━━ Supplied records

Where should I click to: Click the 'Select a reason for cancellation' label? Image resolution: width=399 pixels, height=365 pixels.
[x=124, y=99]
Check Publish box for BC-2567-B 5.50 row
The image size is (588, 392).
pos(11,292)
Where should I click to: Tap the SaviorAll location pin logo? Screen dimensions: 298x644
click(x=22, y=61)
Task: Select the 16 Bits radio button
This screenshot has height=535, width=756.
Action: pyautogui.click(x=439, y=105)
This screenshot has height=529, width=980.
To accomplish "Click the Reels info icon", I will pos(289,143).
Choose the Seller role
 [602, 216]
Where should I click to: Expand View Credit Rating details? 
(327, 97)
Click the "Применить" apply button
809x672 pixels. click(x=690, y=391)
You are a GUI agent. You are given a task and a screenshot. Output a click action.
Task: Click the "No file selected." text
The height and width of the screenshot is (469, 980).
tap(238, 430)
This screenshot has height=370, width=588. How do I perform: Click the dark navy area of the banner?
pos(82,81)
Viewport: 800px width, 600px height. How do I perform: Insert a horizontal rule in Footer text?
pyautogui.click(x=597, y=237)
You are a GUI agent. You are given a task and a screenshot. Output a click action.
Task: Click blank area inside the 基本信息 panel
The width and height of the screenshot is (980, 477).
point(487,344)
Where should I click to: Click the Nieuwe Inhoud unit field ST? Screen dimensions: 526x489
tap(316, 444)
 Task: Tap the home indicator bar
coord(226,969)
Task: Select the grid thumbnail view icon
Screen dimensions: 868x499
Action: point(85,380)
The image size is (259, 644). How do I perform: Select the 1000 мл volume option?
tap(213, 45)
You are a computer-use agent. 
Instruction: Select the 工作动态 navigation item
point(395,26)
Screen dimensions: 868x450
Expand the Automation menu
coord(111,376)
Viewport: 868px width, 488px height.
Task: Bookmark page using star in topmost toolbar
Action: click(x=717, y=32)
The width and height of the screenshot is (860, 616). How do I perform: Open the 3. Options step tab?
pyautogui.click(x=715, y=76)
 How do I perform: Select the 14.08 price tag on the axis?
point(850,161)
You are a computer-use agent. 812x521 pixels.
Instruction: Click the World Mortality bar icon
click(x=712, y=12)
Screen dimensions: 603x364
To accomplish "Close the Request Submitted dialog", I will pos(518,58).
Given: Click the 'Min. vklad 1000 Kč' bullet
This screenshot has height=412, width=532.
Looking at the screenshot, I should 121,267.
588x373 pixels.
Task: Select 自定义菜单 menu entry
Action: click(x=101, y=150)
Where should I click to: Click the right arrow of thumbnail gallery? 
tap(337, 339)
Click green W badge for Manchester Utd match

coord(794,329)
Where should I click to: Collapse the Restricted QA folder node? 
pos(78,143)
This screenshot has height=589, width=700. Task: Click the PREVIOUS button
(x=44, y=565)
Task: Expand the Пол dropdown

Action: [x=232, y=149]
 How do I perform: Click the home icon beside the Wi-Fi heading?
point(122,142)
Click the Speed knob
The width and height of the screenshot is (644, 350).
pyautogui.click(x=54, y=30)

━━━━

# Assigned task
From the line containing "Screen dimensions: 603x364" through the last line of the records, output each line exactly and nothing more.

# Solution for this problem
Screen dimensions: 603x364
To accomplish "Close the Request Submitted dialog", I will pos(518,58).
Given: Click the 'Min. vklad 1000 Kč' bullet
This screenshot has height=412, width=532.
Looking at the screenshot, I should 121,267.
588x373 pixels.
Task: Select 自定义菜单 menu entry
Action: click(x=101, y=150)
Where should I click to: Click the right arrow of thumbnail gallery? 
tap(337, 339)
Click green W badge for Manchester Utd match

coord(794,329)
Where should I click to: Collapse the Restricted QA folder node? 
pos(78,143)
This screenshot has height=589, width=700. Task: Click the PREVIOUS button
(x=44, y=565)
Task: Expand the Пол dropdown

Action: [x=232, y=149]
 How do I perform: Click the home icon beside the Wi-Fi heading?
point(122,142)
Click the Speed knob
The width and height of the screenshot is (644, 350).
pyautogui.click(x=54, y=30)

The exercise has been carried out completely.